My father has been a series of surprises to me over the years. He doesn’t think suicide should be illegal and advocates assisted suicide. He thinks drugs should be made legal but would probably ground me (a 30-something) for life if he thought I’d so much as been near a nonprescribed narcotic. He thinks prostitution should be legalized and regulated. He didn’t vote for Clinton or Bush. He’s for the woman’s right to choose and in separation of church and state. He believes in God and in doing the right thing and is a Christian but I don’t know the last time he went to church. He is against the War in Iraq and never thought there were weapons of mass destruction. In fact, he thinks we invaded Iraq because we needed to keep a war going. My dad was an Army Captain who served state-side during the Vietnam War and he married an Air Force brat, who’s father flew in that same war as well as many others. My father believes only married people should be intimate and he once made my uncle stay in a hotel with his girlfriend because they couldn’t sleep in the same bed in his house. Yet he bought me alcohol years before I was legal (probably because he thought if they made it not such a big deal then I wouldn’t waste so much time trying to sneak out and get drunk like my friends). My father seems to generally believe that as long as you aren’t hurting anyone, what’s the big deal?
Tonight on the phone, I mentioned to my dad that I’d seen on the CNN.com that the governor of New Mexico had declared a state emergency due to issues with a rise in crime due to illegal immigrants coming across the border. (Since we now live in states I didn’t grow up in, we try to keep up with each others’ news. Gives us something to talk about.) What followed was a discussion I won’t much get into here because well, for the most part I agree with him and I have a migraine, but the gist is that my dad feels that the immigrants are crossing the border are coming here looking for work for the most part and the way to put a stop to it is to start fining those employers who employ illegal immigrants. Of course, to do that we have to do things like investigate the payrolls and employee lists. We have to stop city and state governments that want to give illegal aliens driver’s licenses and the right to vote — giving them a license won’t make them a better driver. If they can register for either, then they can be caught and shipped back home.
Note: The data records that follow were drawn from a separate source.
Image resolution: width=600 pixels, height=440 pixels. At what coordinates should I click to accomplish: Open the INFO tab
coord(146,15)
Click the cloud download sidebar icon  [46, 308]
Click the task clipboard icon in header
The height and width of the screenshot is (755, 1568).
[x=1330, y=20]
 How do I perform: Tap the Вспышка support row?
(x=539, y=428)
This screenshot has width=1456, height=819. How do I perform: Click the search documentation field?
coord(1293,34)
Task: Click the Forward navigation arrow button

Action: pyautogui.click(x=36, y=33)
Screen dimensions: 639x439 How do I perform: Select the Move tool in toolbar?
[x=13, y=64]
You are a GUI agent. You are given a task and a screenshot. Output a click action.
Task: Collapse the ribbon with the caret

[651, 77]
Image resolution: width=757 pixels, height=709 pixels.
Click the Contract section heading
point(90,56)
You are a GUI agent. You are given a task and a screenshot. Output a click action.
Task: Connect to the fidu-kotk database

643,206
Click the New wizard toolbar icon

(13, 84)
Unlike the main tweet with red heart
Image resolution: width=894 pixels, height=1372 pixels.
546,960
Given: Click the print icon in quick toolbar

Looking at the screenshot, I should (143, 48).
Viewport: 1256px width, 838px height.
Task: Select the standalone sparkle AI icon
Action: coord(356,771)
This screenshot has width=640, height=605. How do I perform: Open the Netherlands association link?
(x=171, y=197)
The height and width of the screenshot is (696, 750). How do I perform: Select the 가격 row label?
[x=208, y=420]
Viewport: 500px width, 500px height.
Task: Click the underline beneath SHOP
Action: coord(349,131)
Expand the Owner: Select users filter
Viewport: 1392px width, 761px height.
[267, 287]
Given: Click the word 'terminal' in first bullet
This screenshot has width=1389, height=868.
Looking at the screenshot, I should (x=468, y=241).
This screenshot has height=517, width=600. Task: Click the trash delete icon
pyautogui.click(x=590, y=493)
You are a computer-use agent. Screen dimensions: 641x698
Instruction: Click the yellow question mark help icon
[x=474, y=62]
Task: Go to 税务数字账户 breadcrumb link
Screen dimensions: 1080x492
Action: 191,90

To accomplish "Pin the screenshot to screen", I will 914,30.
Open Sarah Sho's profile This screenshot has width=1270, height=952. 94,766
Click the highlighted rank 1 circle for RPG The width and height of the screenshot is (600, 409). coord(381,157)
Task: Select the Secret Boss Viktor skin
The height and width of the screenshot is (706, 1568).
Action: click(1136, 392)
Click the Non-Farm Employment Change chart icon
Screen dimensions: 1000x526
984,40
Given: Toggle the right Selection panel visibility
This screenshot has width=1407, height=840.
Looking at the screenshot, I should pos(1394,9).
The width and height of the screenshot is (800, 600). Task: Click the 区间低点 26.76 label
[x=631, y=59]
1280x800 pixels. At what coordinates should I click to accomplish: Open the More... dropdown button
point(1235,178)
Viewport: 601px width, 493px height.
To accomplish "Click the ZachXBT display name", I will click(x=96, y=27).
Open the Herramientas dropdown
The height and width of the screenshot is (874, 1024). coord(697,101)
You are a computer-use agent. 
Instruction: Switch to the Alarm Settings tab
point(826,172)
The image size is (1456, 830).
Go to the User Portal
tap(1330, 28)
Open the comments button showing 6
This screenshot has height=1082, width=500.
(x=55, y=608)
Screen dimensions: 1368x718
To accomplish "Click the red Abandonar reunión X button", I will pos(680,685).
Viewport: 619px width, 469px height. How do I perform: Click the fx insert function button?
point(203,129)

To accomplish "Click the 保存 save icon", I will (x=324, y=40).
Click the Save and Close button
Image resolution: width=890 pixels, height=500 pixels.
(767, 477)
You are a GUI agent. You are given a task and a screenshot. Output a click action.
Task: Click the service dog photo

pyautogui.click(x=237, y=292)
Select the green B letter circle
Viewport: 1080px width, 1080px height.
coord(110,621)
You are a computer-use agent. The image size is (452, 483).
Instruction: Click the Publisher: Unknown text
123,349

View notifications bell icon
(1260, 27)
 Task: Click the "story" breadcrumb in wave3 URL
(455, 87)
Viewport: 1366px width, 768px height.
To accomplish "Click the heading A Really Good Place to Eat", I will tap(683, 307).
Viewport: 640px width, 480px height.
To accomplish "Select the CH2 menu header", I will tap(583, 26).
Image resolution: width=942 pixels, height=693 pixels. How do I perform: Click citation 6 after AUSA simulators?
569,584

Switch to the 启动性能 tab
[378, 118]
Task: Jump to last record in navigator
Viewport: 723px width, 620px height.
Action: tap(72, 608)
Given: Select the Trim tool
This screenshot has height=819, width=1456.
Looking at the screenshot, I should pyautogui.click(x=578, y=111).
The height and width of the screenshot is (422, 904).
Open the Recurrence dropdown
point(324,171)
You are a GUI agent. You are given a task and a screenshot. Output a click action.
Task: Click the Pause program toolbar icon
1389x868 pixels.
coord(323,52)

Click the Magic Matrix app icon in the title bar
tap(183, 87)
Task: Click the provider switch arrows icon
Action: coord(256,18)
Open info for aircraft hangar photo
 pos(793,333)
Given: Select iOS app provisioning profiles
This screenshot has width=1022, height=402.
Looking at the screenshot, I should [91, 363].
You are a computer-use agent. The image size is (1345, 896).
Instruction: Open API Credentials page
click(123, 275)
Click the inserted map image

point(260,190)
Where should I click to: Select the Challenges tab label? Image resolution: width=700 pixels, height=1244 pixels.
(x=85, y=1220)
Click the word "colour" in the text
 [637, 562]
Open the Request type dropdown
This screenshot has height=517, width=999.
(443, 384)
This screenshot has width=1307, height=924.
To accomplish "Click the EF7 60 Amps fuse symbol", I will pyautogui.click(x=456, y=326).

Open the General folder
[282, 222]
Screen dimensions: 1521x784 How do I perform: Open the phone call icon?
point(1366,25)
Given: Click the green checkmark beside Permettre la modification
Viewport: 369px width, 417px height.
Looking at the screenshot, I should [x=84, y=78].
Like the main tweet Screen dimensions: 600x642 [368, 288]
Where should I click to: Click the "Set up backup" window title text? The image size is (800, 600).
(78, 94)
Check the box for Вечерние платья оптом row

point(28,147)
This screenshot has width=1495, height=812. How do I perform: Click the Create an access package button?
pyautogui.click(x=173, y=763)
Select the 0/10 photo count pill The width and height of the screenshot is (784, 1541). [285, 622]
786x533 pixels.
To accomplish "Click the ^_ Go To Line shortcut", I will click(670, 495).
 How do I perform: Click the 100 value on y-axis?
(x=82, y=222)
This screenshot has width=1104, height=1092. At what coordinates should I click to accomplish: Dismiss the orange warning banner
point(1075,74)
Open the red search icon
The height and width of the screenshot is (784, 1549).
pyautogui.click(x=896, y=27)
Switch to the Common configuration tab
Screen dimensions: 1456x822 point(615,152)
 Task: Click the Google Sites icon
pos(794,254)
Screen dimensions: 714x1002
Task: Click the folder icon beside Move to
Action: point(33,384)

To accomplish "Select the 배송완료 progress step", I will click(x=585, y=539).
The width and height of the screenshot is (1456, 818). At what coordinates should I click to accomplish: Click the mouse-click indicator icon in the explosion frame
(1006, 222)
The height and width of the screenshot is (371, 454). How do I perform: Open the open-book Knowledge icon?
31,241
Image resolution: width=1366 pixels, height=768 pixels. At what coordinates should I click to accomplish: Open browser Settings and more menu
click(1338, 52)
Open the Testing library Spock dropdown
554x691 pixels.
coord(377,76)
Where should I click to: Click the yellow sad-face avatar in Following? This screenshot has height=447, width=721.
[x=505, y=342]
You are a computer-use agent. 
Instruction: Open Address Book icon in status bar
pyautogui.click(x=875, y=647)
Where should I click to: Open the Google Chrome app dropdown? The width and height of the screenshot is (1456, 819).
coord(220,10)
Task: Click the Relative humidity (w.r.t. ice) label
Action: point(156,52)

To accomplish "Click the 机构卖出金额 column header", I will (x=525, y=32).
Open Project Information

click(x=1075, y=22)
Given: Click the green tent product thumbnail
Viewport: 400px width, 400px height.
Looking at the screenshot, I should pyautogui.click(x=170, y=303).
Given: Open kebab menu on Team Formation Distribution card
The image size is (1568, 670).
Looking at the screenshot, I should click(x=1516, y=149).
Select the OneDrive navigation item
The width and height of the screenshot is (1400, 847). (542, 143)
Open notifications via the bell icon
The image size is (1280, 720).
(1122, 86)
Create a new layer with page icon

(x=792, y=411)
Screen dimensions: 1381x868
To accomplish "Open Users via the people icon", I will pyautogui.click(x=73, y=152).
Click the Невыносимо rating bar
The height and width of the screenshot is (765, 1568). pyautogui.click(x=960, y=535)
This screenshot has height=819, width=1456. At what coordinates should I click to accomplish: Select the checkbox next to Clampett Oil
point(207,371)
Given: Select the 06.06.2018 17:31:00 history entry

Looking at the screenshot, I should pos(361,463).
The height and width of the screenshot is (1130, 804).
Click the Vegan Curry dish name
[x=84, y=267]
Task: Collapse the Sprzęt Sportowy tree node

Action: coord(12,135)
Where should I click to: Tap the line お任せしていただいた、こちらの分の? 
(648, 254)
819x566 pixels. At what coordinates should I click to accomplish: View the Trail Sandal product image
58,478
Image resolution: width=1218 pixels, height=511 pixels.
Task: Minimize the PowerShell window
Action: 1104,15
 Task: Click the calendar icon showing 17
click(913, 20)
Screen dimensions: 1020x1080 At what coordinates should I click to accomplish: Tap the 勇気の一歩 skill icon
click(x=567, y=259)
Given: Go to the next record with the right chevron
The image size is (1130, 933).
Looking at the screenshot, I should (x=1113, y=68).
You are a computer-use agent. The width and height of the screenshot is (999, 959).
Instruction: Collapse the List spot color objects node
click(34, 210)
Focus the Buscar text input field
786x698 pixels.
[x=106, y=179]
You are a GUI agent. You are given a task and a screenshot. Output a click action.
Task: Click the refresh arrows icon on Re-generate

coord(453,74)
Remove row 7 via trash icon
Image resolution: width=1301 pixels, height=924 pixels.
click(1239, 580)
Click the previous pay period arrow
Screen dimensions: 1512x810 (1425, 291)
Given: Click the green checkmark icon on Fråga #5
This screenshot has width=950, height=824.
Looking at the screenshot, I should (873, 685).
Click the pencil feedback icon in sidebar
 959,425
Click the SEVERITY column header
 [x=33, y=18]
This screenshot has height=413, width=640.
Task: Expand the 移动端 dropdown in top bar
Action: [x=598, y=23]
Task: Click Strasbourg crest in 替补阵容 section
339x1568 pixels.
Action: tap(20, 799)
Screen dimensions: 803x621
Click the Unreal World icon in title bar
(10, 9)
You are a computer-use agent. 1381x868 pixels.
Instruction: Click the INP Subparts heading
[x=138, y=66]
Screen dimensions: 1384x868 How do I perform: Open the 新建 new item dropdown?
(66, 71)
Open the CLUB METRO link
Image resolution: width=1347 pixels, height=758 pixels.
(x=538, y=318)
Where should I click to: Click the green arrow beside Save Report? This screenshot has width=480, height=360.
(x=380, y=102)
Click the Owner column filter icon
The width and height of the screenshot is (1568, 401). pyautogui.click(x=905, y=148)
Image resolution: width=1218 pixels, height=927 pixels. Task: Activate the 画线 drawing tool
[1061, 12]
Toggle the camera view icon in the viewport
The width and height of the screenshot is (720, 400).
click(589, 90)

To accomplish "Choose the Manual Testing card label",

What made me giggle was that my dad said we could do all of this but for those “bleeding heart liberals” who are worried about the immigrants’ rights and treatment and also the government wouldn’t want to upset the businessmen. I had to giggle because while I know neither he nor I think either of us is a “bleeding heart liberal”, I know there are many out there that think we are. O.K. I admit I’m probably closer to being a tree-hugging, peace-loving hippie-type liberal than he is, but I know we’re both liberals and it was funny to hear him say it.
The truth is that I don’t think the majority of the country is full of “bleeding heart liberals” or “religious right-wing nuts”. I think most of us are in the middle somewhere. We all have our opinions based on our life experiences and some of us are just a bit more stubborn about them than others. Certainly a lot of us are passionate about certain issues. Some of us sell our souls to tow the party line and see the issues as black and white while others see things as more flexible, more gray with maybe a little blue and pink in there somewhere.